Понятно, что проповедь Джован Баттисты Кьезы не была изначально сосредоточена вокруг его прихода и не распространялась из него; она развивалась в прямо противоположном направлении, и Сантена оказалась затронутой ею лишь на пике его деятельности. Сведения о занятиях Кьезы, предшествовавших тем, о которых сохранились записи в тетрадке, также указывают, что он практиковал, в сущности, за пределами местечка, где был священником[15]. Таким образом, благодаря этим записям начиная с конца июня мы можем проследить его наступательную стратегию, в которой Сантена играет роль центра, из которого Джован Баттиста отправляется в свои проповеднические набеги. В последних числах июня он находится в сельской местности между Карманьолой и Раккониджи, на равнине, где изгоняет бесов из двадцати с лишним человек; со 2 по 7 июля с противоположной по отношению к Сантене стороны, на холме, он действует в Момбелло, Монтальдо, Риве и вокруг Кьери. 17 июля, после первого перерыва в практике, он оказывается в Караманье, куда был официально приглашен советом коммуны, а затем, 20 июля, в Вилланове и в Феррере нелль’Астеджана. Только после этой даты появляются первые вылеченные сантенцы и документы говорят о скоплении людей у его дома. В Сантене он остается с 20 по 22 июля, но затем снова расширяет границы своих действий на склоне холма, обращенном к Асти, и после 22‐го находится в Дузино и Виллафранке. Потом он остается в Сантене на протяжении трех дней, в доме, днем и ночью осажденном толпой, которая стекается из соседних деревень. Однако затем он сразу отправляется в путь и спускается на равнину южнее Турина, в сторону Пинероло; здесь он останавливается на два дня по приглашению приходов Ноне, Айраски и Скаленго, в центре более обширной зоны, многие жители которой собираются для лечения или из любопытства. Потом, в продолжение этого маятникового движения, он отправляется в Сан-Дамиано и в Чистерну, в сторону Асти, чтобы немедленно вернуться в Ноне и Виново, где остается на пять дней, а затем еще раз отправляется в Сан-Дамиано. 14 августа круг замыкается в Соммариве и в Черезоле, родной деревне Кьезы, и наконец, на следующий день, который стал последним в его свободной практике, он, по всей видимости, появляется в Сантене, где изгоняет бесов из четырех женщин из Гассино, нищего из Лангедока и солдата из Роккафорте в Монрегалезе.

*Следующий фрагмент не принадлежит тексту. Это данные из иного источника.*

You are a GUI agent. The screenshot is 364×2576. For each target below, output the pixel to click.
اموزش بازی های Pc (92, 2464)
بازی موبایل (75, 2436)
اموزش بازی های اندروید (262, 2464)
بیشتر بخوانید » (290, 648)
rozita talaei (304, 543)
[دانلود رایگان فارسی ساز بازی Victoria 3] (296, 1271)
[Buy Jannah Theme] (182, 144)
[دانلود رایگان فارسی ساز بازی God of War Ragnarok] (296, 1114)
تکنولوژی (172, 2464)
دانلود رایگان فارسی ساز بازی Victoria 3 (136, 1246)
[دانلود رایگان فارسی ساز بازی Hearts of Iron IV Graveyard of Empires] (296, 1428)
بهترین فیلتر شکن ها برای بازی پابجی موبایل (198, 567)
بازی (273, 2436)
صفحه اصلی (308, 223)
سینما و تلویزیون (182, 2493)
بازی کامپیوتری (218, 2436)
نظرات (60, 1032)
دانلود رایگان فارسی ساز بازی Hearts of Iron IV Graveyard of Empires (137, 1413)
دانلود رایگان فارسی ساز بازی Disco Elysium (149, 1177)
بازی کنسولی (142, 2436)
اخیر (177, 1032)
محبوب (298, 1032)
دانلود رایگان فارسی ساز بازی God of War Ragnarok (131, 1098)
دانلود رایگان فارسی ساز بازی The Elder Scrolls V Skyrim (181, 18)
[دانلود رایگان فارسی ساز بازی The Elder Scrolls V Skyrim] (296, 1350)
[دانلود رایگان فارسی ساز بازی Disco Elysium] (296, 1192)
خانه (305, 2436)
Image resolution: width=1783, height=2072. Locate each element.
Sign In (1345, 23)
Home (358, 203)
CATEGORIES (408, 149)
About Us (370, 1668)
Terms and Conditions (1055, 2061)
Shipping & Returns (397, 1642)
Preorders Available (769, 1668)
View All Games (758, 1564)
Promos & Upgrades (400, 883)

В процессе прохождения по запутанному маршруту, избранному, возможно, из желания быть менее уязвимым для контроля со стороны епископа, а возможно, и из стратегических соображений, Кьеза регистрирует излечение 270 женщин и 261 мужчины (пол еще 8 человек установить невозможно), прибывших из группы селений, окружавших его приход. Однако примечательно, что он ни разу не остановился ни в одной из деревень, непосредственно соседствовавших с Сантеной, и действовал в зоне, включавшей Вольверу (5 пациентов), Айраску (6), Ноне (23), Виново (12), Карманьолу (30), Раккониджи (6), Караманью (2), Соммариве Боско (22), Черезоле (5), Монта’ (9), Чистерну (8), Сан-Дамиано (24), Виллафранку (7), Пойрино (6), Феррере (10), Вилланову (20), Риву (18), Момбелло (15), Монтальдо (16), Пино (6), Печетто (7), Монкальери (15), Трофарелло (5), Кьери (50). В Сантене, Вилластеллоне и Камбьяно, составляющих центр этой зоны, излечений было сравнительно мало; соответственно 27, 10 и 8.
График I. Изгнания бесов, проведенные Джован Баттистой Кьезой с 29 июня по 15 августа 1697 г.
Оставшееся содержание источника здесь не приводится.